Le espressioni dantesche erano chiaramente allegoriche; ma la notizia biografica fu considerata reale. L’appartenenza al Terz’Ordine, poi, sarebbe attestata da un codice anonimo del Quattrocento. L’una e l’altra tesi furono accolte dal Landino (1424-1492) e, nella seconda metà del sec. XV, dalla Cronaca Maggiore di frate Mariano da Firenze, andata perduta ma riferita da frate Antonio Tognocchi da Terrigna in Genealogium, et Honorificum Fratrum Etrusco-Minoriticum del 1680.

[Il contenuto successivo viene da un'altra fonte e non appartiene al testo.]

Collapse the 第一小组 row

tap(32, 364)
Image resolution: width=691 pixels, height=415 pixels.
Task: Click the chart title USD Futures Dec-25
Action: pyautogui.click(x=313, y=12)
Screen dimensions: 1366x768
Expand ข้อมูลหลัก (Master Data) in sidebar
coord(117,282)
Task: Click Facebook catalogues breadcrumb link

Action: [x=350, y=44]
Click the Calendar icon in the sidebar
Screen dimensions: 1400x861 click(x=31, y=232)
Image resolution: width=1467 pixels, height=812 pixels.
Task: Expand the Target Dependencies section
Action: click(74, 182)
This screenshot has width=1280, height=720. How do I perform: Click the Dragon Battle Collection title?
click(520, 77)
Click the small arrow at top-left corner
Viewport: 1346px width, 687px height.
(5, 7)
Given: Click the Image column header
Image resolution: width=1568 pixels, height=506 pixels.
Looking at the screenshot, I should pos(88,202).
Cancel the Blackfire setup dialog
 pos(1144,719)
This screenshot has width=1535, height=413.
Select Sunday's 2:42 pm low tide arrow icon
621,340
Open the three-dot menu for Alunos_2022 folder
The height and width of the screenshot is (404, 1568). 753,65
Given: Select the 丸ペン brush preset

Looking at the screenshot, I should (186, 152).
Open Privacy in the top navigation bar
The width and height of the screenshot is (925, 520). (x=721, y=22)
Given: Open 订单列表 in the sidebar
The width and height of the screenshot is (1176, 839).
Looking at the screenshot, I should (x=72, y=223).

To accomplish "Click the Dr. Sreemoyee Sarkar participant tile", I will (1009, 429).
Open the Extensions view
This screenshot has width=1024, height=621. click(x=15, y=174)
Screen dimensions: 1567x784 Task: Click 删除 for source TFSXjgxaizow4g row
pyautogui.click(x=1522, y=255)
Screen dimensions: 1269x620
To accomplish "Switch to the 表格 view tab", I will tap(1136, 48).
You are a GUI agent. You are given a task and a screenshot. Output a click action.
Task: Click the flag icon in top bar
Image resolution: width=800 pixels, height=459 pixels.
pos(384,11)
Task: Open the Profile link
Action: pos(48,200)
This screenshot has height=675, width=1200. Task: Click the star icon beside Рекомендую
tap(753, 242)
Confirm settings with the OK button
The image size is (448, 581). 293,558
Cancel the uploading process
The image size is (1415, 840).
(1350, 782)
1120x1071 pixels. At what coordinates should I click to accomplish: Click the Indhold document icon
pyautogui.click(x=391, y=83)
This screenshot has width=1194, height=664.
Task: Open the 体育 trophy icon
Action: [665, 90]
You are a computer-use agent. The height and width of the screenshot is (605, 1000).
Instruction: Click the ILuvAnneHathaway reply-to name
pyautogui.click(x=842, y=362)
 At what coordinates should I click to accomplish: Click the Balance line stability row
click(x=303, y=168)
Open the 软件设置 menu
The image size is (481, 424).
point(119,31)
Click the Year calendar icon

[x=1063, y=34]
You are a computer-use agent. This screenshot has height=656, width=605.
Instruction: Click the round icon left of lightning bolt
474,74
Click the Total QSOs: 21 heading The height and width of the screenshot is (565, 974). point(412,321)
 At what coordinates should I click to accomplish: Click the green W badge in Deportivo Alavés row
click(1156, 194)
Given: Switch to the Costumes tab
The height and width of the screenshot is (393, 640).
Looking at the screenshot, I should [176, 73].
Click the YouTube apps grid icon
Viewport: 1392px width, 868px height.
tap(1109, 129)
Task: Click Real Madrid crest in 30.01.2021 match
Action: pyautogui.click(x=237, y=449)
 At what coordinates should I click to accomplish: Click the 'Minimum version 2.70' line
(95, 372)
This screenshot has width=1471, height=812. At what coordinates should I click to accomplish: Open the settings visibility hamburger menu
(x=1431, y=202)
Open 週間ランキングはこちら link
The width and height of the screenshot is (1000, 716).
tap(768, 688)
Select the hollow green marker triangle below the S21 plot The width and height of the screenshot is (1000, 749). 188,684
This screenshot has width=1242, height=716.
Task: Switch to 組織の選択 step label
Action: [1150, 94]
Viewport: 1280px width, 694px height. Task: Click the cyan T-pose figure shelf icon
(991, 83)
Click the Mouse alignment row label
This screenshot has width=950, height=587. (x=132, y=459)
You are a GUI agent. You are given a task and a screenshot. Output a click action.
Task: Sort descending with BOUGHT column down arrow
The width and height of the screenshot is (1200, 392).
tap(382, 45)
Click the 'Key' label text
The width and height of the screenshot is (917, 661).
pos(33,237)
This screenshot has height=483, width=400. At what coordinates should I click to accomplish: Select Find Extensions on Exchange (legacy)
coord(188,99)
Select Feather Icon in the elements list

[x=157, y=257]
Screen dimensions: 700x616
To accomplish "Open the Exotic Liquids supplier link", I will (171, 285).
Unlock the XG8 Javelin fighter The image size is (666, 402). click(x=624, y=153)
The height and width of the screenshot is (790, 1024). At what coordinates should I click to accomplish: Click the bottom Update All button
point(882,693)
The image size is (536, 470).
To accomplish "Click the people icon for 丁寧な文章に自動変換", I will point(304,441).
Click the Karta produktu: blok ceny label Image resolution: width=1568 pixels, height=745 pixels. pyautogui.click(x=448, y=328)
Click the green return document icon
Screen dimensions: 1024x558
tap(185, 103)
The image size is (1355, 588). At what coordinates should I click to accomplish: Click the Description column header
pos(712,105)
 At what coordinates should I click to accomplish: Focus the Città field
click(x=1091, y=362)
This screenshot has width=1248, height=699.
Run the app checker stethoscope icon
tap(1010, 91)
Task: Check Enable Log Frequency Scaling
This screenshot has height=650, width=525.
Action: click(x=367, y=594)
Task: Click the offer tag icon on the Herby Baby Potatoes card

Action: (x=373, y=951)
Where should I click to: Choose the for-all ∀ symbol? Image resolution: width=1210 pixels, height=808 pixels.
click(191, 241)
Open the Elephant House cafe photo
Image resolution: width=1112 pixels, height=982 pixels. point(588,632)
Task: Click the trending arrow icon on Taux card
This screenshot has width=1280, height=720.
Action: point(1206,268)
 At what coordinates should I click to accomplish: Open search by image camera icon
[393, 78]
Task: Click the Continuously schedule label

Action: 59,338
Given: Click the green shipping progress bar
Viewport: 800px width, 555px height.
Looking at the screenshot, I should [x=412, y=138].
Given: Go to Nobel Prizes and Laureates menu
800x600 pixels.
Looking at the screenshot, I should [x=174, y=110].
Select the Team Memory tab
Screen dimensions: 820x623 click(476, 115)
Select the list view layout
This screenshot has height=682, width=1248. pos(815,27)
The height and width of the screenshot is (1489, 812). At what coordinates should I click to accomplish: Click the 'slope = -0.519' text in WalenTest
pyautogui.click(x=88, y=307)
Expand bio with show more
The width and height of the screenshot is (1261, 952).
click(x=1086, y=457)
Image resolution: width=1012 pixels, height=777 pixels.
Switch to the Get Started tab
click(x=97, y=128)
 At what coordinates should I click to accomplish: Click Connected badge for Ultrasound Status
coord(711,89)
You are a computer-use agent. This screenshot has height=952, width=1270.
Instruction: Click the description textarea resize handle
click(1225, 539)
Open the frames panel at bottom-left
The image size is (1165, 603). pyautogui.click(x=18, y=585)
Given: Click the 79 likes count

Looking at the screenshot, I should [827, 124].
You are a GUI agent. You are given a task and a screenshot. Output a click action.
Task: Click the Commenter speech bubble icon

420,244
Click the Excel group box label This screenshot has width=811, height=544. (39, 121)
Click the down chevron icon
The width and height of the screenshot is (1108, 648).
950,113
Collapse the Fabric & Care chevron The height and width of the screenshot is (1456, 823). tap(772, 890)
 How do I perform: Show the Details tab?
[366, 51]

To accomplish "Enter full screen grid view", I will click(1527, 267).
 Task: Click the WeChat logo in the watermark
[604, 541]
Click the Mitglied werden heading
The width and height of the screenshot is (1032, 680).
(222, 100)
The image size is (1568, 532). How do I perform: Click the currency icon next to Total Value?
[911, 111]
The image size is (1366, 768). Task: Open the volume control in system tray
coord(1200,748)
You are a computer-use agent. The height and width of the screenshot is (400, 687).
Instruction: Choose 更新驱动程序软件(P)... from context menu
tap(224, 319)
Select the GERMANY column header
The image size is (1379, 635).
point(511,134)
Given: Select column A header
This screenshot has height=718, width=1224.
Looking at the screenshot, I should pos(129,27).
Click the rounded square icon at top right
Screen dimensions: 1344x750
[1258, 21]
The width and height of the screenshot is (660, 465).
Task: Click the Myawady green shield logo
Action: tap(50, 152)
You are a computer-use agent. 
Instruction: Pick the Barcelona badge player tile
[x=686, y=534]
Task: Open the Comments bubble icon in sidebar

In effetti, l’opinione di un Dante “terziario francescano” trovò consensi nel clima storico e culturale romantico: epoca che registrò la «riscoperta» della poesia dantesca – dapprima sottovalutata rispetto a quella, ingentilita, del Petrarca, poi “trascurata e disprezzata” dall’età barocca e illuminista (Auerbach 1987, 45 ss.).
Il clima romantico, all’interno della corrente cattolica, favorì, in particolar modo, l’immaginario di un Dante, per un verso, tormentato dalla morte della “sua Beatrice” e, per altro verso, affascinato dalla scelta «ascetica» dell’ideale francescano. Ad esempio, Dante, per Niccolò Tommaseo, fu sicuramente terziario francescano; per Cesare Cantù fu “frate laico”, cioè fino alle soglie della professione canonica (E. D., 468).
Tra Ottocento e Novecento, all’epoca del gran fermento di interessi francescani suscitati dagli studi di Paul Sabatier e dal rinvenimento, in monasteri benedettini, dei codici di biografie francescane che erano state messe al bando nel 1266, e poi, ancor di più in occasione delle celebrazioni per il VII centenario dell’ istituzione del Terz’Ordine francescano (1921), l’idea di un Dante terziario francescano conobbe una vera e propria esplosione entusiastica. Tra le voci ecclesiastiche dell’Ottocento possiamo ricordare Antonio Lubin, Mauro Ricci e Agostino Bartolini.
Alcuni hanno individuato nell’affresco di Giotto, nella basilica di San Francesco ad Assisi, gli indizi di un Dante terziario, raffigurato insieme con Francesco e la figura di una clarissa: Dante avrebbe simboleggiato, nello specifico, proprio il Terz’Ordine Francescano (Cristofani, 202).
Anche in tempi più recenti c’è chi ha ritenuto che Dante sia stato novizio, poi terziario e sepolto con l’abito francescano (Martini, Tardioli); altri, infine, che sia stato almeno sicuramente terziario.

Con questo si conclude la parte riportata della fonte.